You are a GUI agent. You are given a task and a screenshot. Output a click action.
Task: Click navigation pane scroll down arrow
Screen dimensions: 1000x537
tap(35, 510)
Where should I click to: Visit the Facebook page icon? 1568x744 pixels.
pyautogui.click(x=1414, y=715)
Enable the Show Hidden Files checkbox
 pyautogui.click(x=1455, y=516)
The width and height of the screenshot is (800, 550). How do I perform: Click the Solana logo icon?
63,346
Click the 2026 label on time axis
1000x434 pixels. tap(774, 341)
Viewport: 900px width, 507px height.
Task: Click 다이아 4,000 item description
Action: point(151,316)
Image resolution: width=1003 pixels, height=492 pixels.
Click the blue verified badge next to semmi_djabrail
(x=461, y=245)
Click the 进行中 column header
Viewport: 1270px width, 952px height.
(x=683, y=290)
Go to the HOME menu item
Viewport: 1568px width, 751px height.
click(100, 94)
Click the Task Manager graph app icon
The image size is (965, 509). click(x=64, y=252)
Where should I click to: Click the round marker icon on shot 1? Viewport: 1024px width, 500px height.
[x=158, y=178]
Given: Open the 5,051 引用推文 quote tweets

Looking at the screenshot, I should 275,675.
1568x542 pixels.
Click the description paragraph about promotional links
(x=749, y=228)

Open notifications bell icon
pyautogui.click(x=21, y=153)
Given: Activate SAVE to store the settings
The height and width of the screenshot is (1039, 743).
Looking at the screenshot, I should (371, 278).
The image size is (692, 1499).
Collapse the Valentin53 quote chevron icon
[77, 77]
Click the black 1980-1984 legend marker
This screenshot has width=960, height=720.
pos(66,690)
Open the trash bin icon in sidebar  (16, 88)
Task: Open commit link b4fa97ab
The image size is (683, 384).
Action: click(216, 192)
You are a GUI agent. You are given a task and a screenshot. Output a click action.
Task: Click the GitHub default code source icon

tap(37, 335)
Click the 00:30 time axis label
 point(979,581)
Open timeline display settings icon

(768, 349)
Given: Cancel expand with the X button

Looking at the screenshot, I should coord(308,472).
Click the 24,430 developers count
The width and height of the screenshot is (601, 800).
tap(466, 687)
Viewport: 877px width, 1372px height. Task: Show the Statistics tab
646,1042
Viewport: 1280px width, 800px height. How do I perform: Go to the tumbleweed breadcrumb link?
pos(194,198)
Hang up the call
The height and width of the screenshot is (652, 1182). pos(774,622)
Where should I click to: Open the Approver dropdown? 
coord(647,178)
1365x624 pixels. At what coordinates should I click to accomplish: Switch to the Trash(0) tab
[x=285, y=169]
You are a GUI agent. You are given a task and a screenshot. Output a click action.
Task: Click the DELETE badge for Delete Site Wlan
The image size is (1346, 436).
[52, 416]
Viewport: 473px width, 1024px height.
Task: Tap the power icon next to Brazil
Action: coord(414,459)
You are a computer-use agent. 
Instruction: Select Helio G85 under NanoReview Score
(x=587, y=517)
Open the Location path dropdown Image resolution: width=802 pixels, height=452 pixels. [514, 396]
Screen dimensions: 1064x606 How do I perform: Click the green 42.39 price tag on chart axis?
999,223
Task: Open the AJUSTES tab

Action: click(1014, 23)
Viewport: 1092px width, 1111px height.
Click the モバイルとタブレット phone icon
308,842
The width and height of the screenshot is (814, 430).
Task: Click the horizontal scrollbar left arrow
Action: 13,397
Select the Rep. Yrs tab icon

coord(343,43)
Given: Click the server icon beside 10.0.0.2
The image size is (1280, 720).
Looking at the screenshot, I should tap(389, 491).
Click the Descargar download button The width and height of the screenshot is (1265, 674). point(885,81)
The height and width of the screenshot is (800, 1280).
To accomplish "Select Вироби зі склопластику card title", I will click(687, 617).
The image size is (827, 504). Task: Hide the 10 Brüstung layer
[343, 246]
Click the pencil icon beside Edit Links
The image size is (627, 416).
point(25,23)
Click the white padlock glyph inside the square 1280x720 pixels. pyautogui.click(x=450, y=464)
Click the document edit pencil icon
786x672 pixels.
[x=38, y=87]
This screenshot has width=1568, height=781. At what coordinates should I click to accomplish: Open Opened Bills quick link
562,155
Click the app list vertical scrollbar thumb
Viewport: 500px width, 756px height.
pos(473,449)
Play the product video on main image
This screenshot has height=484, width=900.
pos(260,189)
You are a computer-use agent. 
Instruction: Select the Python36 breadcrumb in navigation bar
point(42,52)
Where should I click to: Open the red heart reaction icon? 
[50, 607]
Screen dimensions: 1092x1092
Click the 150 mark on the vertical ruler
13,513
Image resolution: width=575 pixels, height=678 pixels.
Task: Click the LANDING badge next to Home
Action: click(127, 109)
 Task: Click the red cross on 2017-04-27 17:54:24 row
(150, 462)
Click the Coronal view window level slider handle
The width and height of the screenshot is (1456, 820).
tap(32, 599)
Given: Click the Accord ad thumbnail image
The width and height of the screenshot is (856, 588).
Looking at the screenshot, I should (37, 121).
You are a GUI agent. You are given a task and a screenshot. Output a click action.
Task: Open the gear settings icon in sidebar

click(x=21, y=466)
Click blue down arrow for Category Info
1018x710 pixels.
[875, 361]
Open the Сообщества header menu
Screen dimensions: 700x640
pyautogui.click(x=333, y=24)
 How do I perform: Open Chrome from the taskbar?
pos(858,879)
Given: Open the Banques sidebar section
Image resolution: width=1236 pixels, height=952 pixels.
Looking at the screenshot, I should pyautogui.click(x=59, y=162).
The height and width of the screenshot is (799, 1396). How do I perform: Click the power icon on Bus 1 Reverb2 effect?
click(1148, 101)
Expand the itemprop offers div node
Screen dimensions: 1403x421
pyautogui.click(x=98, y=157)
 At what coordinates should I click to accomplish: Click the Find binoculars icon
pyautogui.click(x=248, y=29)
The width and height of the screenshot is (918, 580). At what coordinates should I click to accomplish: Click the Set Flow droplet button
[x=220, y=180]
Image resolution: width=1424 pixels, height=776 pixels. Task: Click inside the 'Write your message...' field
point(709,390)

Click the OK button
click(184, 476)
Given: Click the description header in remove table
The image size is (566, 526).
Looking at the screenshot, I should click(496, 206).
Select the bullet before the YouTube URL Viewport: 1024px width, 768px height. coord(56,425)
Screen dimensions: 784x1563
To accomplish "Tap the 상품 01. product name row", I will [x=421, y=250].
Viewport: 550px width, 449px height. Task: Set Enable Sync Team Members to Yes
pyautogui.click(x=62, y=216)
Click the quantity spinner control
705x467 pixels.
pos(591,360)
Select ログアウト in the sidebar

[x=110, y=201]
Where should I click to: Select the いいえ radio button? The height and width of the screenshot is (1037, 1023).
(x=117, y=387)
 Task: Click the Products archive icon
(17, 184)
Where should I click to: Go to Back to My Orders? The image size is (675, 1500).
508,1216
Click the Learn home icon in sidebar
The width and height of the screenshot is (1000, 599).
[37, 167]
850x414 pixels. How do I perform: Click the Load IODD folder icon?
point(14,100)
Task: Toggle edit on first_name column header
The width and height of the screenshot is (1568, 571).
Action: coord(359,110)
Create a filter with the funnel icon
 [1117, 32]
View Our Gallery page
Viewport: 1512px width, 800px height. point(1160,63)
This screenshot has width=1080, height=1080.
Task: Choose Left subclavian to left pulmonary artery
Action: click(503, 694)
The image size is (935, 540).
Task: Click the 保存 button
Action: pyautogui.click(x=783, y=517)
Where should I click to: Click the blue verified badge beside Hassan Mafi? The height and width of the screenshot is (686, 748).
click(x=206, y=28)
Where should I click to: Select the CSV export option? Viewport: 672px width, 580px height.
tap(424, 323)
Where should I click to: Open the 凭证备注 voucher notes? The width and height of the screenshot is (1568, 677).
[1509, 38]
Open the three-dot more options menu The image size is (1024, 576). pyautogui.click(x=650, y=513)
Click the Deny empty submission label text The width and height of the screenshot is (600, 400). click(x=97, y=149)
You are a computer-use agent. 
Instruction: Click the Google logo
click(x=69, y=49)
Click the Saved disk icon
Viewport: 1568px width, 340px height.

> _WHAT TO DO_:
From the material above, set down exactly the lines between the line holding "Click the 进行中 column header" and the line holding "1568x542 pixels.", inclusive. Include nothing else.

> _RESPONSE TO THIS TASK_:
Click the 进行中 column header
Viewport: 1270px width, 952px height.
(x=683, y=290)
Go to the HOME menu item
Viewport: 1568px width, 751px height.
click(100, 94)
Click the Task Manager graph app icon
The image size is (965, 509). click(x=64, y=252)
Where should I click to: Click the round marker icon on shot 1? Viewport: 1024px width, 500px height.
[x=158, y=178]
Given: Open the 5,051 引用推文 quote tweets

Looking at the screenshot, I should 275,675.
1568x542 pixels.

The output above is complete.